Lines holding the string "pyautogui" in the listing below are to be copied.

Top of Extracted material

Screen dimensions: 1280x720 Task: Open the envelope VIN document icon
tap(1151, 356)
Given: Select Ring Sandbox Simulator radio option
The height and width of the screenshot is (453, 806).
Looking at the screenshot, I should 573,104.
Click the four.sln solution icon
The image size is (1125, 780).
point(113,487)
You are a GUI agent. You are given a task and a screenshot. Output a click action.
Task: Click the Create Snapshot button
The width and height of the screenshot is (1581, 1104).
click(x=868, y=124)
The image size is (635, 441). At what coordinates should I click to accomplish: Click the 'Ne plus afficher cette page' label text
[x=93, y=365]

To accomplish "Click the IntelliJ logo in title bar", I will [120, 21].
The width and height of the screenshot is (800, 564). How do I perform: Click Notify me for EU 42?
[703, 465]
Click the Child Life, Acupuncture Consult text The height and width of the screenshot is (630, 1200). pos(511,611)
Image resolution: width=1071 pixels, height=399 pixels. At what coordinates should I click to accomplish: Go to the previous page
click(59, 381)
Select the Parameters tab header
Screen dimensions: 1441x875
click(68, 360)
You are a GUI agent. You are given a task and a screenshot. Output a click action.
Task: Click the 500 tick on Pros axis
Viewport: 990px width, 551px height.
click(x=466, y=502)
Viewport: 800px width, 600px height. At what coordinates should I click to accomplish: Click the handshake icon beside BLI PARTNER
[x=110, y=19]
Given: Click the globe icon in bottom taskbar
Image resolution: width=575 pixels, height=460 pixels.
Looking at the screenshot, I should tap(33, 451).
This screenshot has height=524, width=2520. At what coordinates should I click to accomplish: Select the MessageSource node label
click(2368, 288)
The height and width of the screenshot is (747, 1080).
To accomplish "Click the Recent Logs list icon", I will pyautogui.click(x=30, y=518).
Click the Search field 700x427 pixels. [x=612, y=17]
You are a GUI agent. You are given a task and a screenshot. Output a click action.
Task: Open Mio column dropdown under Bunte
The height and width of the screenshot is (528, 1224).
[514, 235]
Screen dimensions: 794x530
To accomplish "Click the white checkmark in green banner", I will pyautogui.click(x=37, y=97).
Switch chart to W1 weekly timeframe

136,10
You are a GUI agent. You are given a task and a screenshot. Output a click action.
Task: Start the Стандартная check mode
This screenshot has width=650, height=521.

Bottom of Extracted material

Solved problem:
To accomplish "Click the Recent Logs list icon", I will pyautogui.click(x=30, y=518).
To accomplish "Click the white checkmark in green banner", I will pyautogui.click(x=37, y=97).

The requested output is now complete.